Polizeiliche Kriminalstatistik 1999 - Sicherheitsgefühl beeinträchtigt

Zu viel Gewalt in unserer Gesellschaft

Hilden.

Keinen Grund zur Entwarnung sieht die Gewerkschaft der Polizei (GdP) in der Entwicklung der Kinder- und Jugendkriminalität. Trotz eines leichten Rückganges der Tatverdächtigenzahlen, wie sie die am heutigen Donnerstag von Bundesinnenminister Schily in Berlin vorgestellte Polizeiliche Kriminalstatistik (PKS) verzeichnet, sei, so der GdP-Bundesvorsitzende Norbert Spinrath, die Kinder- und Jugendkriminalität insgesamt unvertretbar hoch. Allein die Zahl tatverdächtiger Kinder gebe mit über 150.000 Grund zur höchster Besorgnis.

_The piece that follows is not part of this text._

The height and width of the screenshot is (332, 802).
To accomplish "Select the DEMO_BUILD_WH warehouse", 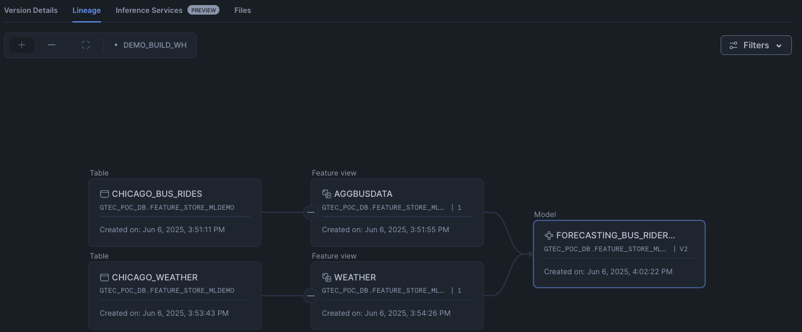I will (154, 45).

Spinrath: "Eine solch hohe Delinquenz in einer Generation, die künftig die Geschicke des Landes lenken soll, lässt nicht optimistisch in die Zukunft blicken." Nach wie vor herrsche zudem eine ausgeprägte Gewaltbereitschaft. Spinrath: "Diese Gewaltbereitschaft ist ein Zeichen für eine Brutalisierung unserer Gesellschaft, die nicht von der Polizei alleine gestoppt werden kann. Sie macht sich bemerkbar von der Straßenkriminalität bis hinein in das Verkehrsgeschehen. Hier sind Elternhaus, Schulen, aber auch Betriebe und Unternehmen gefordert, an einem rücksichtsvolleren und den Menschen achtenden Klima in unserer Gesellschaft mitzuwirken."

Als erfreulich wertet der GdP-Vorsitzende den Anstieg der Aufklärungsquote, die mit 52,8 Prozent den höchsten Stand seit 1966 erreicht hat. Die Gewerkschaft der Polizei fordert den Bundesinnenminister auf, die Aussagekraft der jährlichen Kriminalstatistiken mit der Erstellung von Lagebildern zu erhöhen. Spinrath: "Die Entwicklung der registrierten Kriminalität ist innerhalb der einzelnen Deliktsbereiche sehr unterschiedlich, so dass die Gesamtzahl der Straftaten über die tatsächliche Kriminalitätslage wenig aussagt. Das Sicherheitsgefühl der Bürger wird auch von nicht angezeigten Straftaten geprägt oder von Gesetzesverstößen, die keinen Eingang in die Kriminalstatistik haben, weil sie keine Straftaten sind, die Lebensqualität der Bürger aber nachhaltig beeinträchtigen.